Task requirements »
Copy each line of the listing where the word "icon" can be found.

Material for this exercise »
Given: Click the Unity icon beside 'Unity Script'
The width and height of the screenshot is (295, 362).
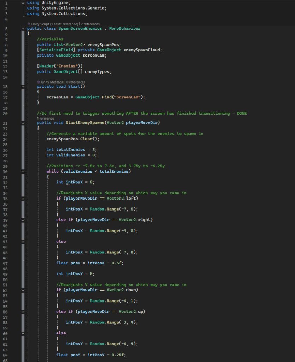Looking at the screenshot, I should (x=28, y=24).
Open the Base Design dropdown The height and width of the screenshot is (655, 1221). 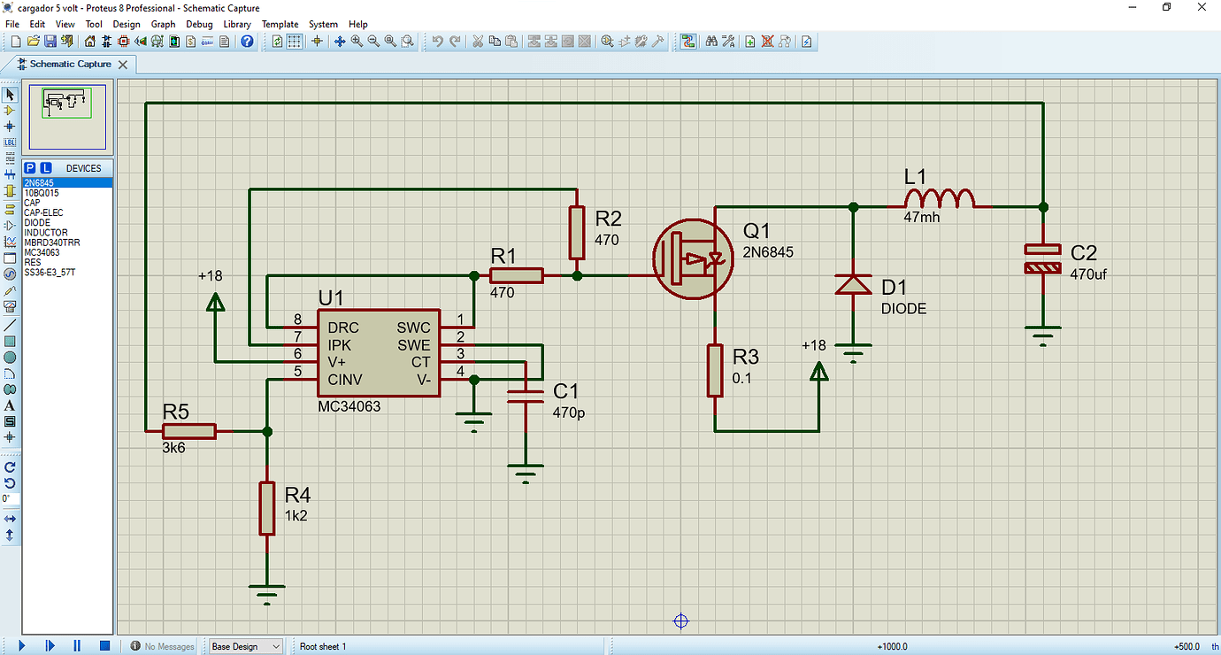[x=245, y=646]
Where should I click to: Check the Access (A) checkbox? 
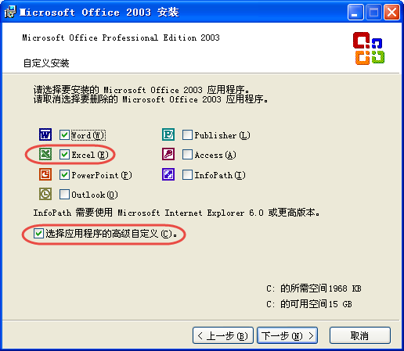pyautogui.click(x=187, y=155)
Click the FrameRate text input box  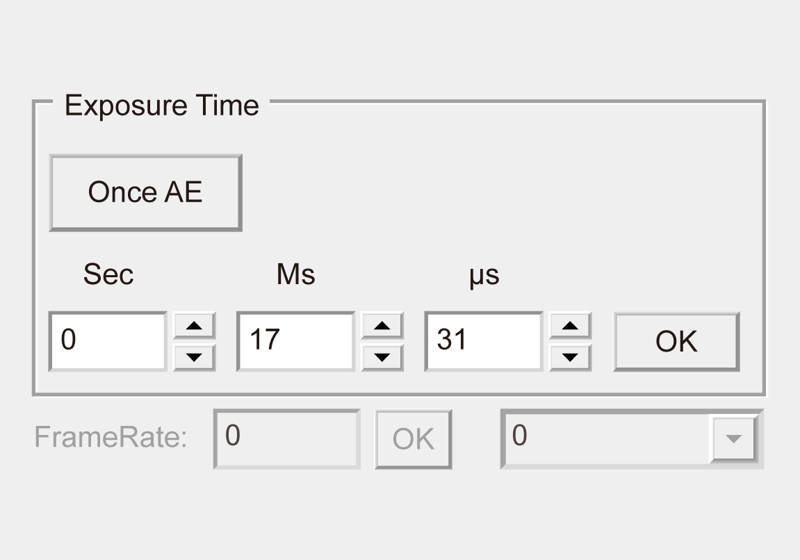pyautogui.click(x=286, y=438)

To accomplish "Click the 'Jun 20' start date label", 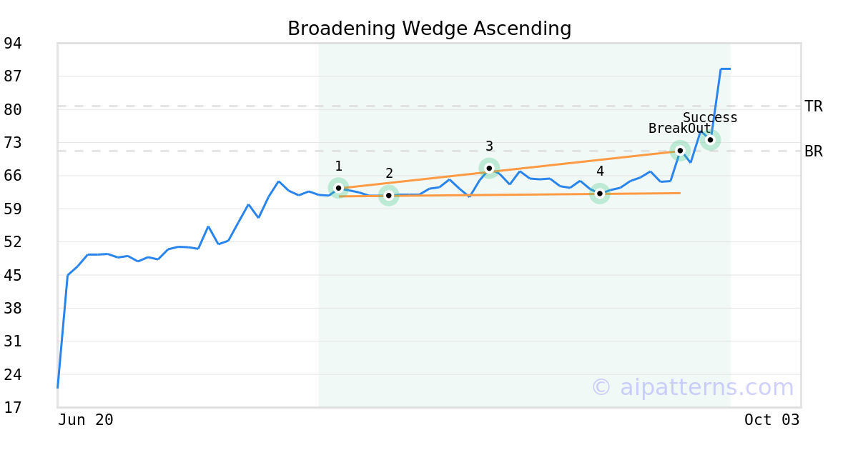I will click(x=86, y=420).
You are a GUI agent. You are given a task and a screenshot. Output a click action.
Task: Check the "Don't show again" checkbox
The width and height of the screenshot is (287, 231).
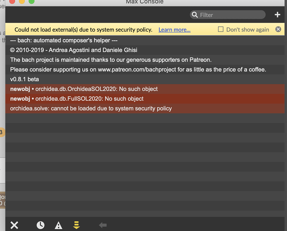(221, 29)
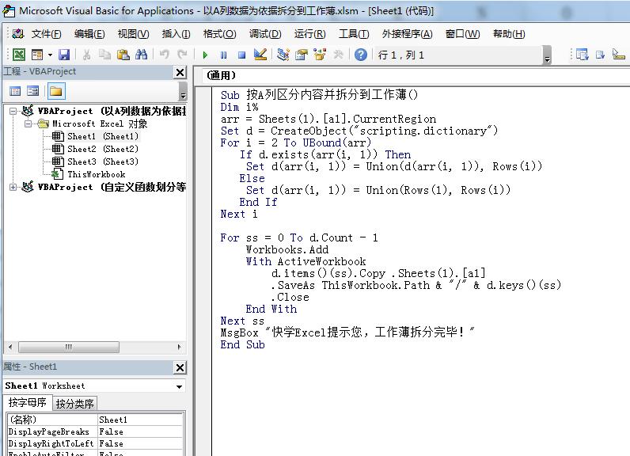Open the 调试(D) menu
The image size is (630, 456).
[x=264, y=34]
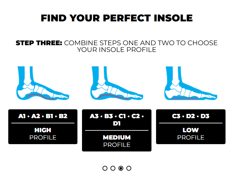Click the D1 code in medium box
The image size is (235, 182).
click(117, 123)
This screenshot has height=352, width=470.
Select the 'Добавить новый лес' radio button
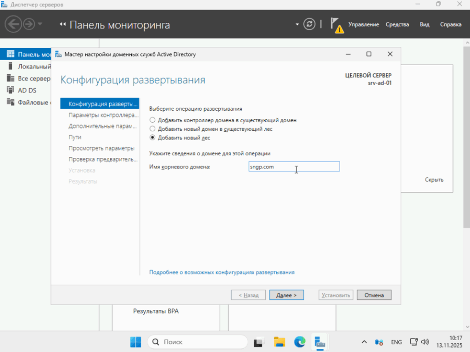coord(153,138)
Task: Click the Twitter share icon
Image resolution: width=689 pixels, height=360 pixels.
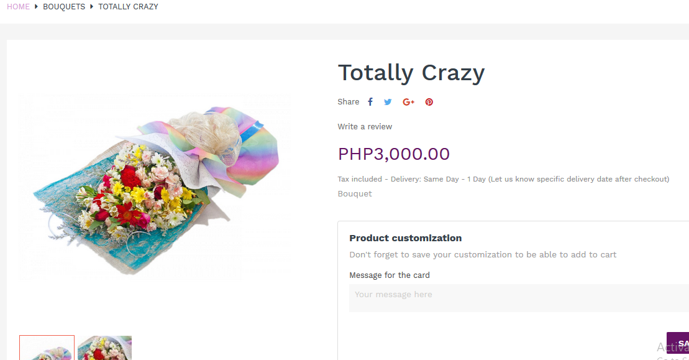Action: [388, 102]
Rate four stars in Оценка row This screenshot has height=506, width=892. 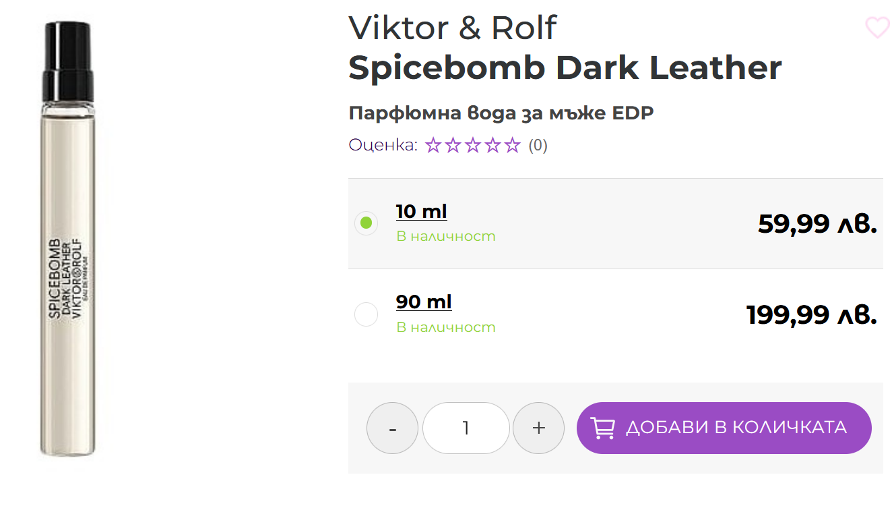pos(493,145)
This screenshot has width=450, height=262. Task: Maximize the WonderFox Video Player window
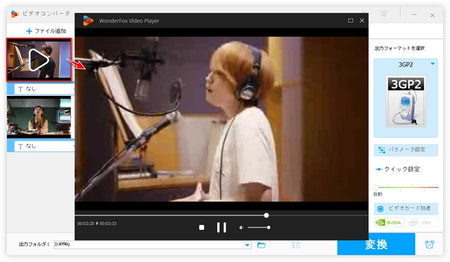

* * *

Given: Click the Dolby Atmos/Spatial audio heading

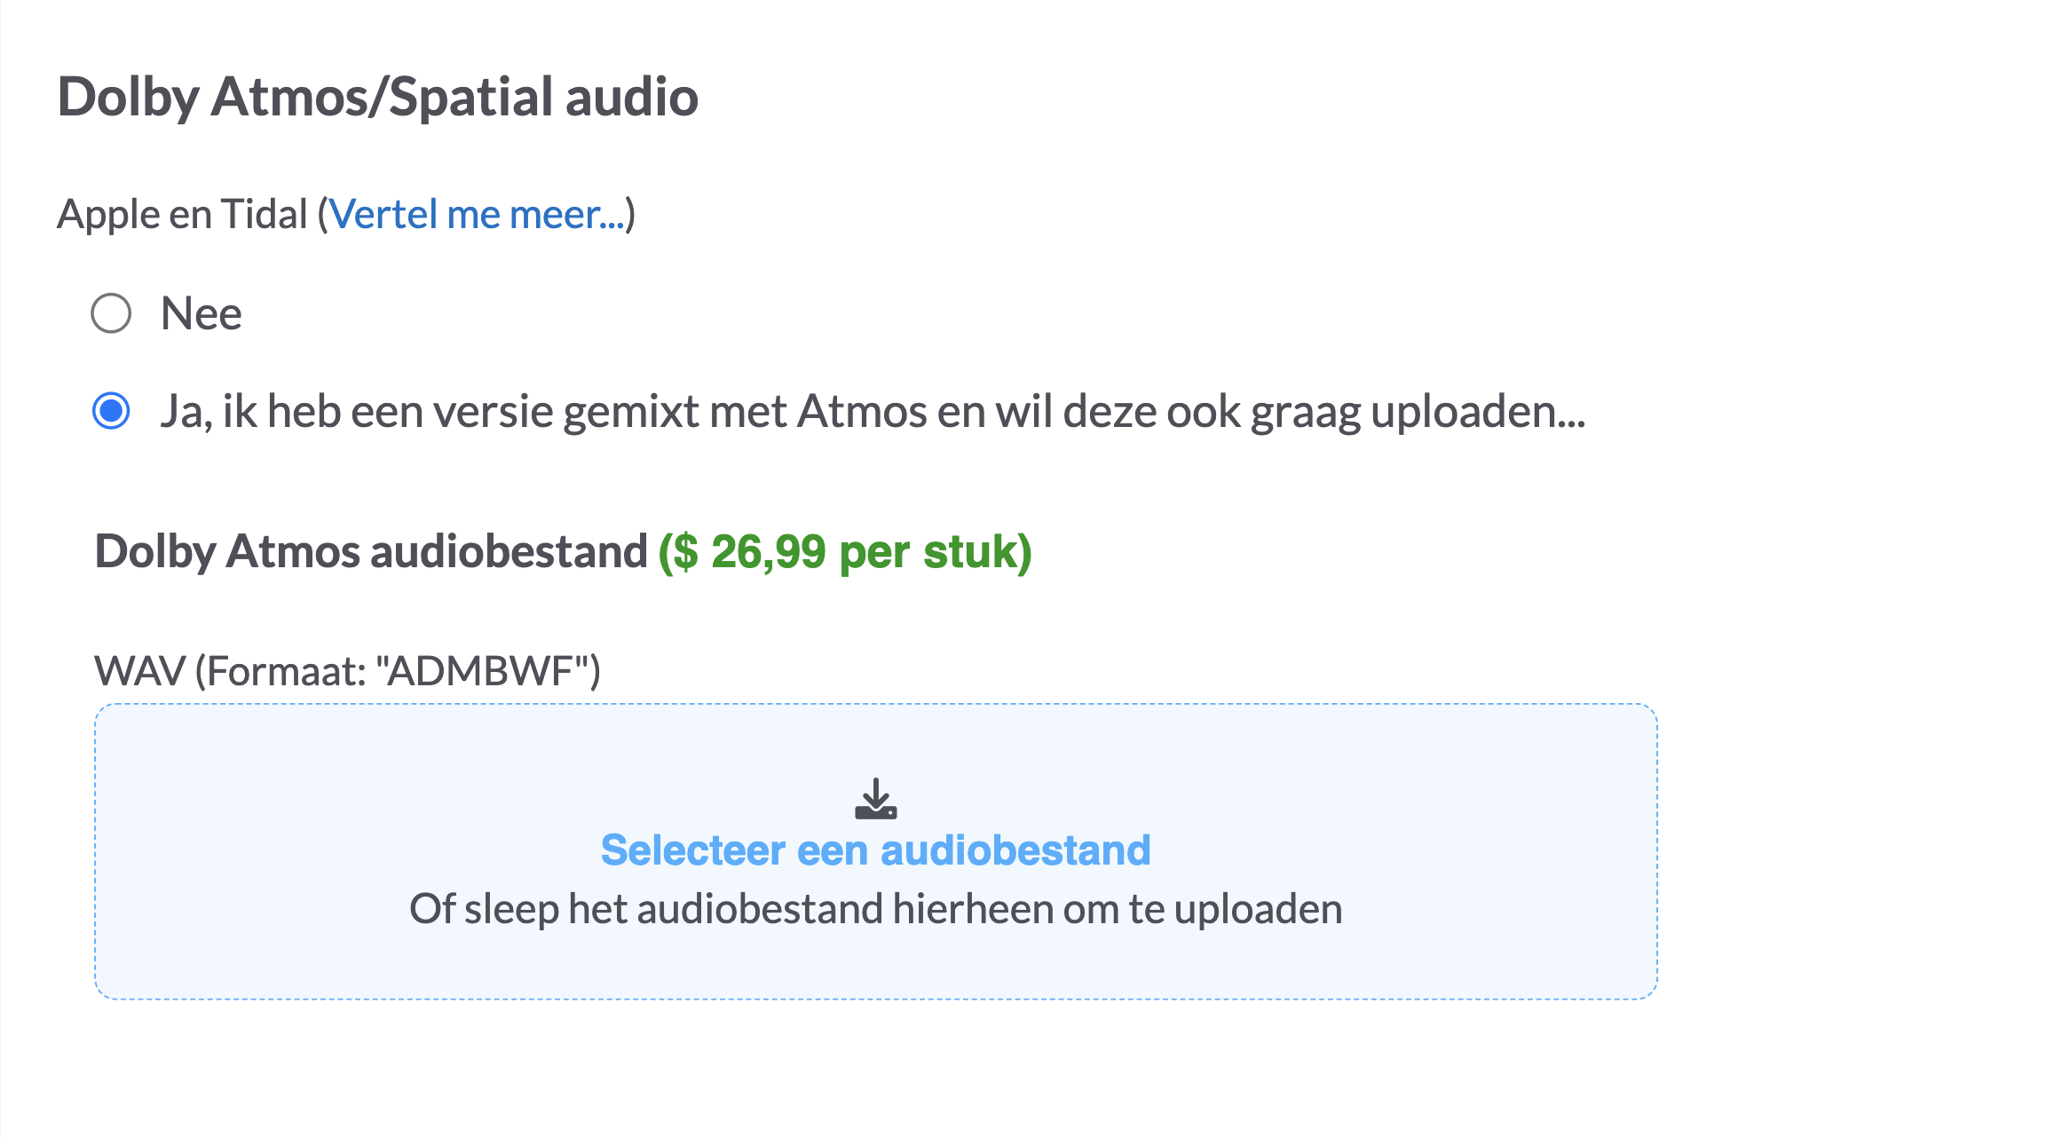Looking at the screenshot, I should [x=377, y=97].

Result for this task »
Given: Click the Unity icon beside 'Unity Script'
Task: Click the Twitter share icon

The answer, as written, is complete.